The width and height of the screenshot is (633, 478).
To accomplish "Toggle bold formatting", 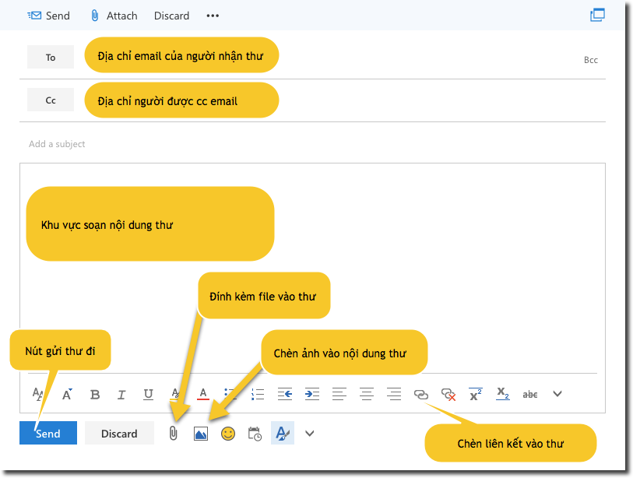I will click(95, 394).
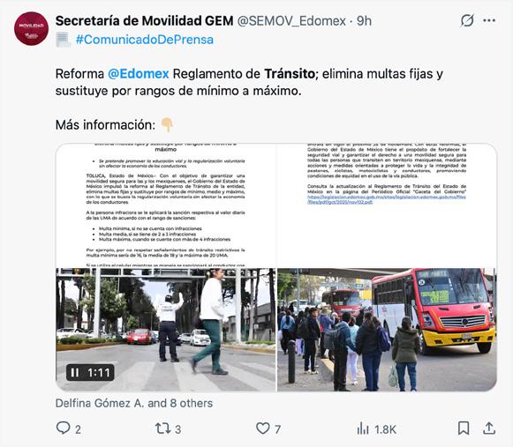Screen dimensions: 513x447
Task: Open Secretaría de Movilidad profile avatar
Action: (31, 29)
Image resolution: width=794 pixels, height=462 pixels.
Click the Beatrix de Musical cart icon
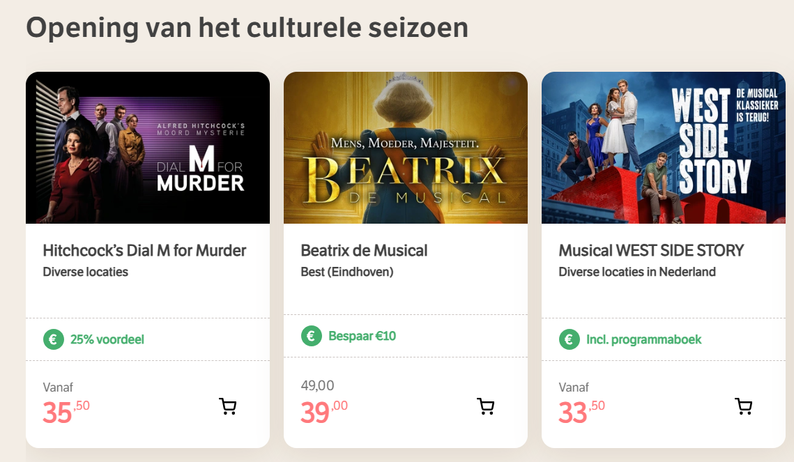click(485, 406)
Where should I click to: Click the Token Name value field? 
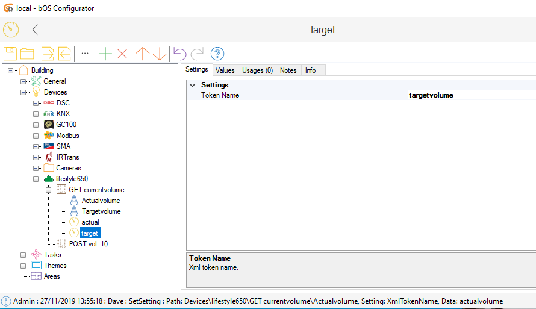[x=470, y=95]
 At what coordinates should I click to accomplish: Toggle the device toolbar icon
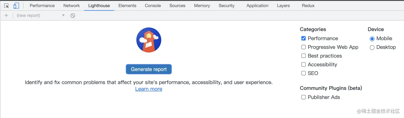pyautogui.click(x=16, y=6)
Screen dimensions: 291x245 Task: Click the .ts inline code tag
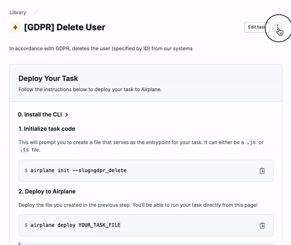click(24, 150)
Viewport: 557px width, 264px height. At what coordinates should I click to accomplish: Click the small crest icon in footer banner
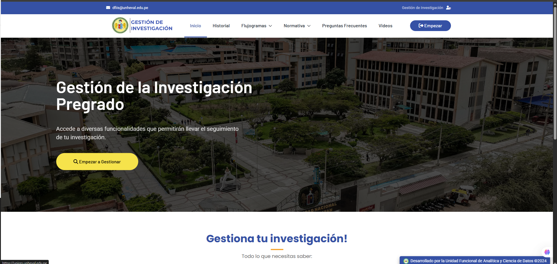pos(406,261)
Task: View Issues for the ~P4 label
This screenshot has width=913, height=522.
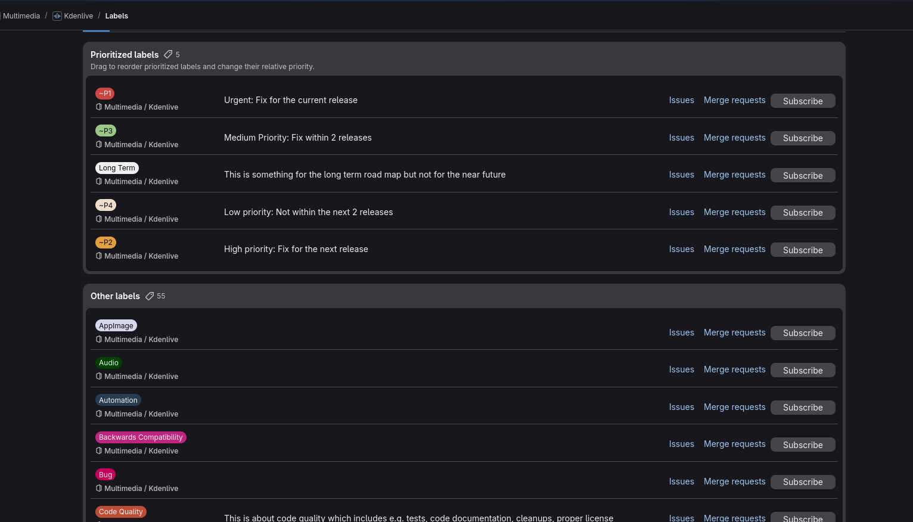Action: [681, 212]
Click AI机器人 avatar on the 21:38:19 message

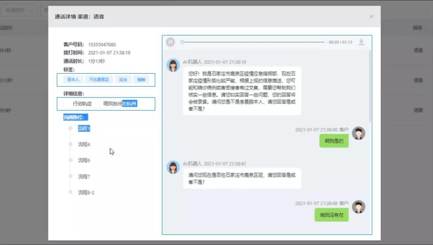pyautogui.click(x=173, y=65)
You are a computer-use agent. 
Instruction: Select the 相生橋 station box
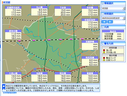click(63, 77)
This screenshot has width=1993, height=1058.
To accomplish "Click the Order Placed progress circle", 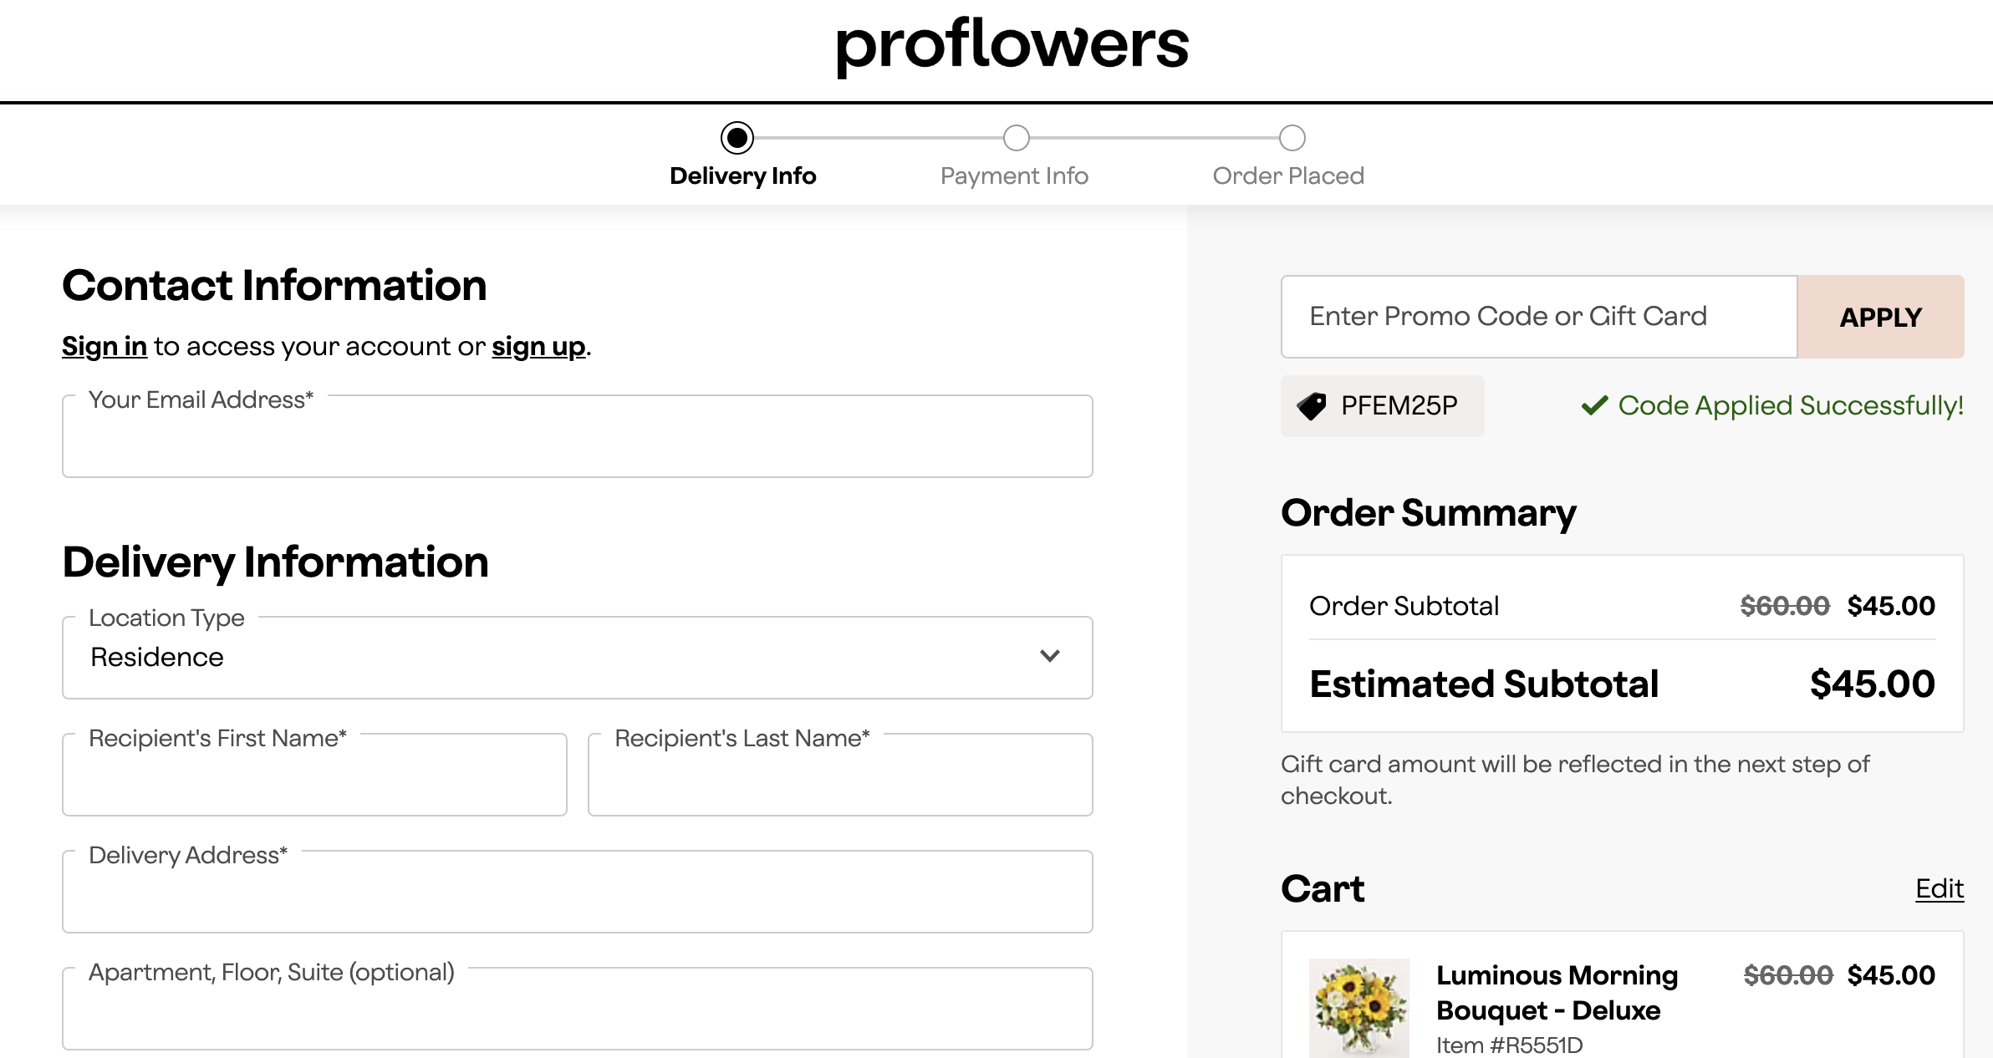I will tap(1292, 139).
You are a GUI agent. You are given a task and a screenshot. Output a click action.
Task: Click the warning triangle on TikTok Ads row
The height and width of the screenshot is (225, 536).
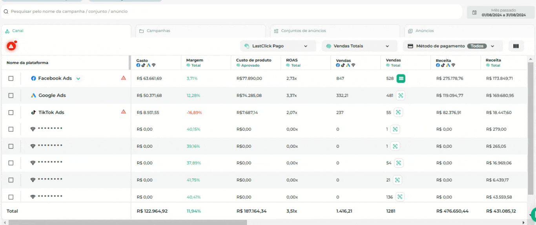pos(124,112)
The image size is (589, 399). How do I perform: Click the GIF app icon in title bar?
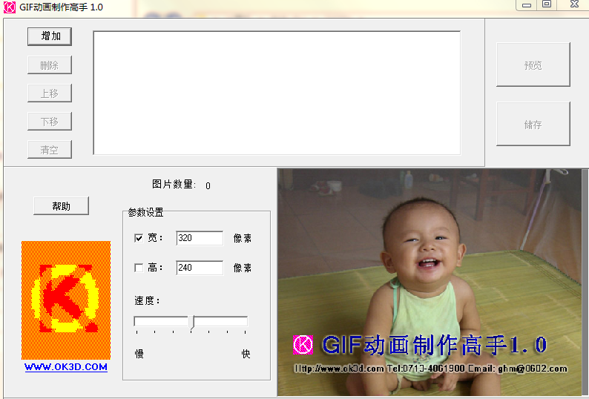pos(10,7)
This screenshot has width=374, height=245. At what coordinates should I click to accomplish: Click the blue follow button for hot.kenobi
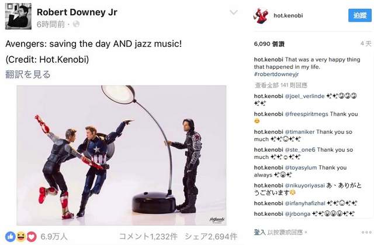point(360,16)
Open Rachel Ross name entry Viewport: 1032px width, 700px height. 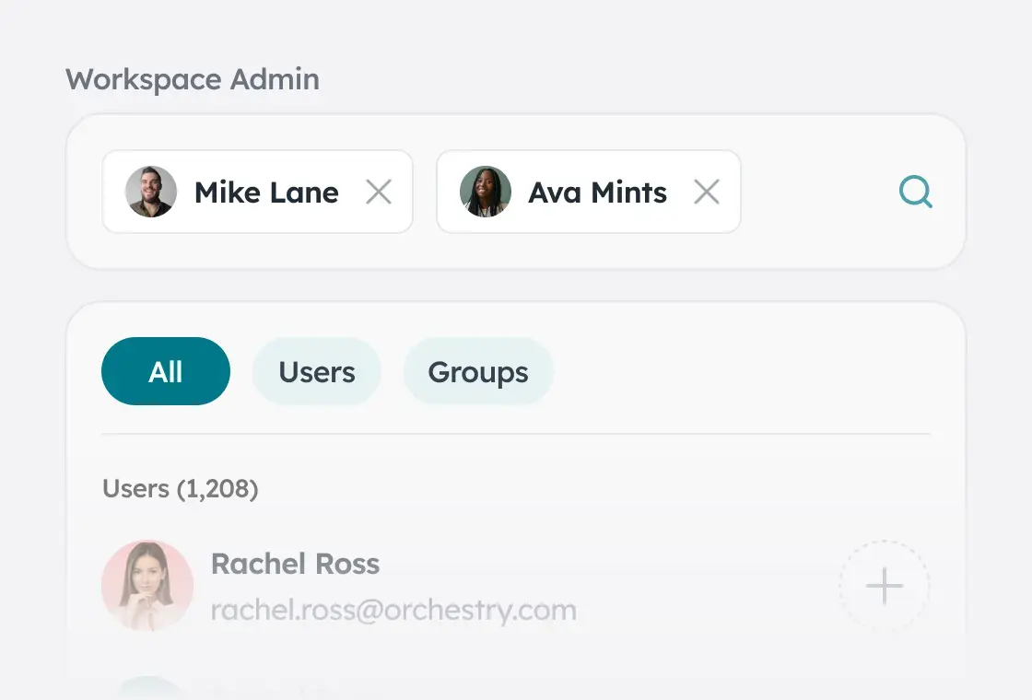tap(295, 564)
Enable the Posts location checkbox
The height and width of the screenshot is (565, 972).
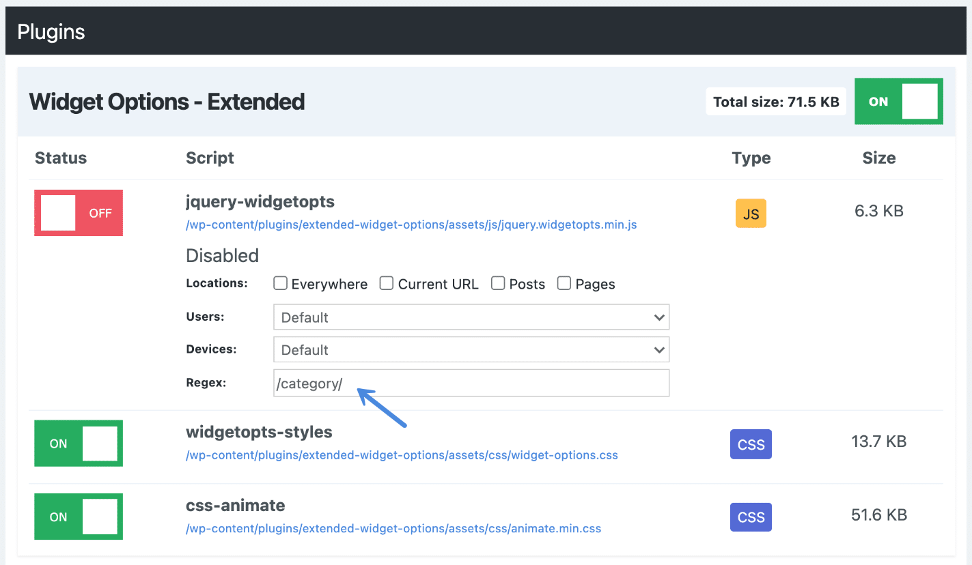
********
● **YOUR OBJECTIVE**:
Restate word for word every line from the one with "Screen dimensions: 291x245" up to and including the one with "Task: View Issues for the ~P4 label" in the records above, minus the pictures.

● **FINISHED EXERCISE**:
Screen dimensions: 291x245 Task: Click the .ts inline code tag
click(24, 150)
Viewport: 557px width, 264px height. At what coordinates should I click to accomplish: Click the small crest icon in footer banner
pos(406,261)
Task: View Issues for the ~P4 label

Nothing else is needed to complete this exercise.